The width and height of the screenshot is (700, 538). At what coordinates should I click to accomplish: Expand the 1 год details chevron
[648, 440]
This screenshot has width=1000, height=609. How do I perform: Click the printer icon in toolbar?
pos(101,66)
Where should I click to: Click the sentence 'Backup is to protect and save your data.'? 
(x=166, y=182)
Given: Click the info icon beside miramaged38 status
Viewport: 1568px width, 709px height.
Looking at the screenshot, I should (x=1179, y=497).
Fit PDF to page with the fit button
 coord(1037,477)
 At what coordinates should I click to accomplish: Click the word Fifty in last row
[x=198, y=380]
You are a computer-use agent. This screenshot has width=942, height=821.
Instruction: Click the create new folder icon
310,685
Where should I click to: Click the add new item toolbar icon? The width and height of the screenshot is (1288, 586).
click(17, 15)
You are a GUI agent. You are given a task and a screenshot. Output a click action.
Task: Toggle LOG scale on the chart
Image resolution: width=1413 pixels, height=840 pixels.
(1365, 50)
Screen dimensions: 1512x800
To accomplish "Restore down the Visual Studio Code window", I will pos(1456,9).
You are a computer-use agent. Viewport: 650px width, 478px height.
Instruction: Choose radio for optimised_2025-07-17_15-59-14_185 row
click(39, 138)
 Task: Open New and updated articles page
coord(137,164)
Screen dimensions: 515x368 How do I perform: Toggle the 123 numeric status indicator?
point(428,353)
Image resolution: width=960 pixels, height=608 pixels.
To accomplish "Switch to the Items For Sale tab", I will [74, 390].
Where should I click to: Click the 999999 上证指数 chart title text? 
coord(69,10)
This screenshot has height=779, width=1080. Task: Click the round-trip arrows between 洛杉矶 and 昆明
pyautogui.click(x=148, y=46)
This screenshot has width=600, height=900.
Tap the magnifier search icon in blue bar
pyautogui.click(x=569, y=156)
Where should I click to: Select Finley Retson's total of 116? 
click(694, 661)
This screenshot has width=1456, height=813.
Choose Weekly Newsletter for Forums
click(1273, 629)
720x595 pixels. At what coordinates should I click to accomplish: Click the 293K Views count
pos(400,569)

» What you have to do: All lines above between those holding "Where should I click to: Click the add" and "Screen dimensions: 1512x800", inclusive, must be set down unchanged, and no other line may be included.

» Response area:
Where should I click to: Click the add new item toolbar icon? The width and height of the screenshot is (1288, 586).
click(17, 15)
You are a GUI agent. You are given a task and a screenshot. Output a click action.
Task: Toggle LOG scale on the chart
Image resolution: width=1413 pixels, height=840 pixels.
(1365, 50)
Screen dimensions: 1512x800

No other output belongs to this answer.